Large companies are starting to add this data to their annual earnings reports. And investors have begun incorporating customer value into traditional valuation models.
But a lack of reporting standards and requirements ensures that CFOs have an incomplete picture.
The efforts to improve the measurement of intangible assets go on but consistently run into issues with evaluation methodology, differences in industry practices, and the cost of compliance.
That shouldn’t stop you from taking the lead.
Do you know the lifetime value of your customer base?
We need to focus on customer value as an asset. Not as a means to pursue short-term profit.
Only by consistently and reliably disclosing the information you’re making with growing your customer value can CFOs make a truly informed decision about rewarding your efforts.
HBR suggests you begin by tracking these 3 auditable metrics:
- The number of gross new customers acquired during the reporting period and net new customers remaining at the end of the period.
- The number of existing active customers (existing = customers for 1 year or more, active = have made a purchase in the last 12 months).
- Revenue per new and existing customer.
There’s a good chance you’re already tracking these metrics. If you aren’t, don’t waste any more time.
Make sure that your leadership has a clear understanding of why customer value is critical so that you can develop robust value management processes and tools.
By combining design thinking with loyalty-earning technologies you’ll benefit from the financial value inherent in increasing customer value.
Your goal is to organize around your customer’s needs
That way you’ll only ever offer them exactly what they want.
You need to push decision-making down to the frontline employees who know the hearts and minds of your customers best. Empower them to better serve your customers.
And make sure your entire organization is focused on the customers. Reduce cross-functional friction and align everyone in the service of your customers.
Traditionally, our operating models are built around functional and product expertise.
Finance, legal, marketing, sales and operational (along with other functional departments) typically control resource allocation, goal setting, and decision-making.
This improves competitive performance but encourages silos.
And in-group bias — even when inter-department goals are aligned — creates conflict among silos and even members of a team that are pulled from those silos.
When every department aggressively manages its own metrics, each functional team can celebrate individual wins. Usually, at the expense of the customers.
Your leadership is critical when you embark on making a shift like this
Because the first thing is to get everybody on board when you want long-term success.
Loyalty leadership needs to be constant and persistent.
You need to educate your employees, CFOs, and board members about your efforts to strengthen customer relationships.
Teach them how the success of this loyalty-based strategy is measured.
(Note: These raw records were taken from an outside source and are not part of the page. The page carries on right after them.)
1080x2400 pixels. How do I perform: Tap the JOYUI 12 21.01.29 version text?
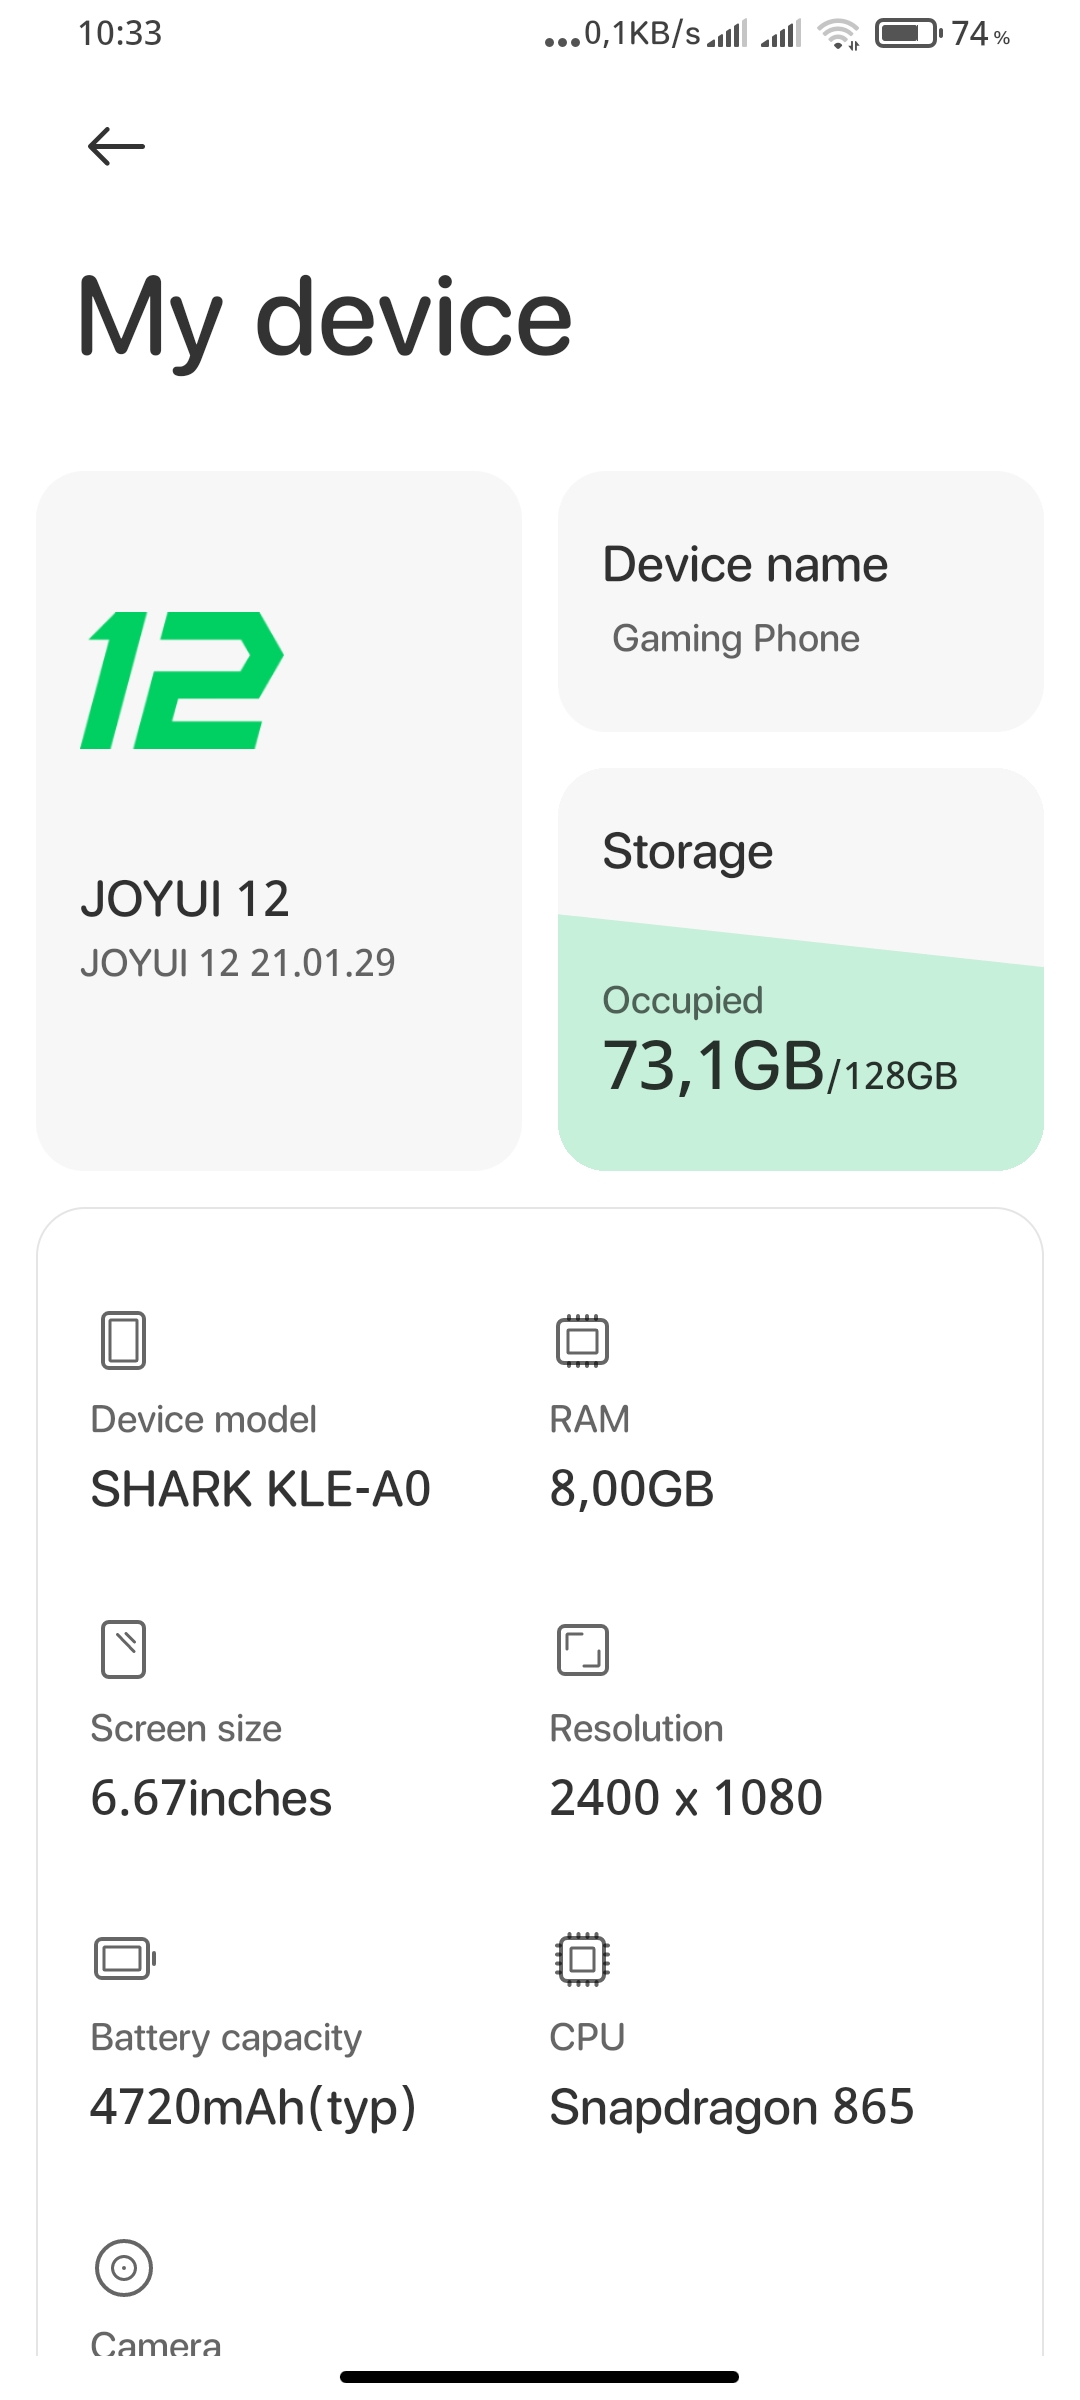(238, 963)
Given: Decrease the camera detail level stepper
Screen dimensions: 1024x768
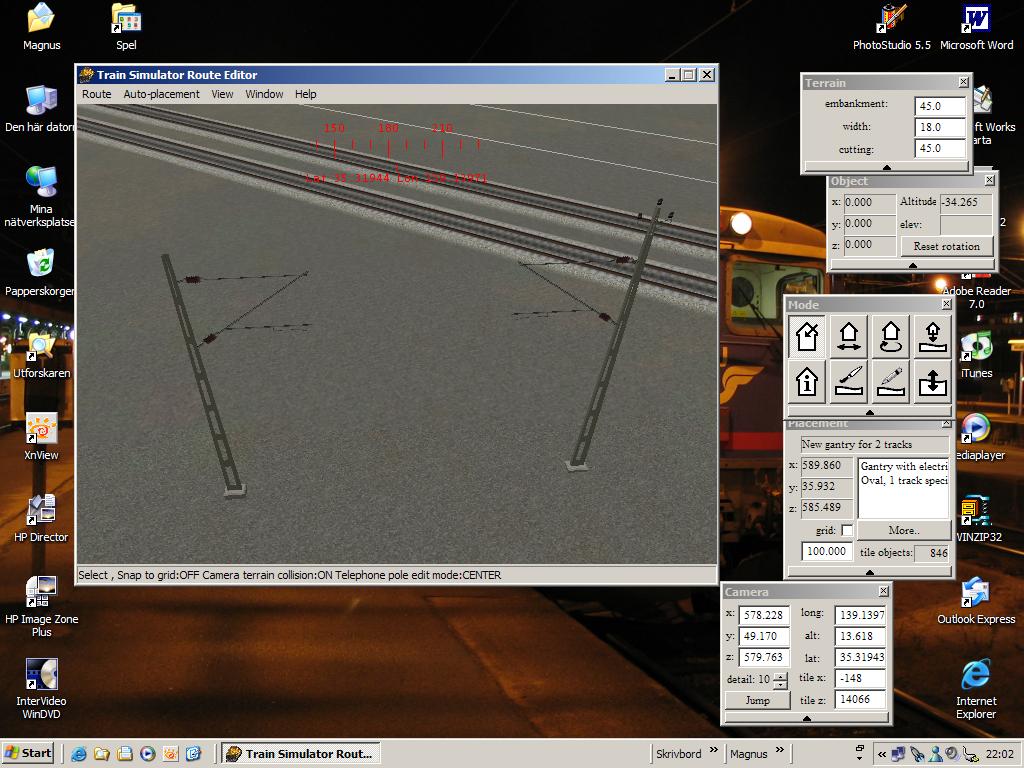Looking at the screenshot, I should pyautogui.click(x=780, y=685).
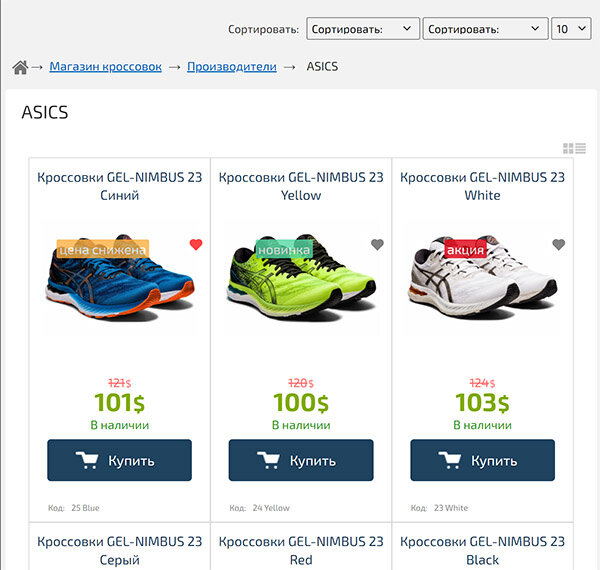Open the first Сортировать dropdown
The width and height of the screenshot is (600, 570).
coord(362,29)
Demonstrate how decisions that may depress short-term earnings will bring bigger payoffs in the long run (increased customer acquisition and retention, lower cost to serve, etc.).
Employees are inspired by the satisfaction that comes from making customer’s lives better.
And happy customers will keep coming back and bring their friends.
This is what will set you up for revenue growth and shareholder returns that will far surpass your competitors.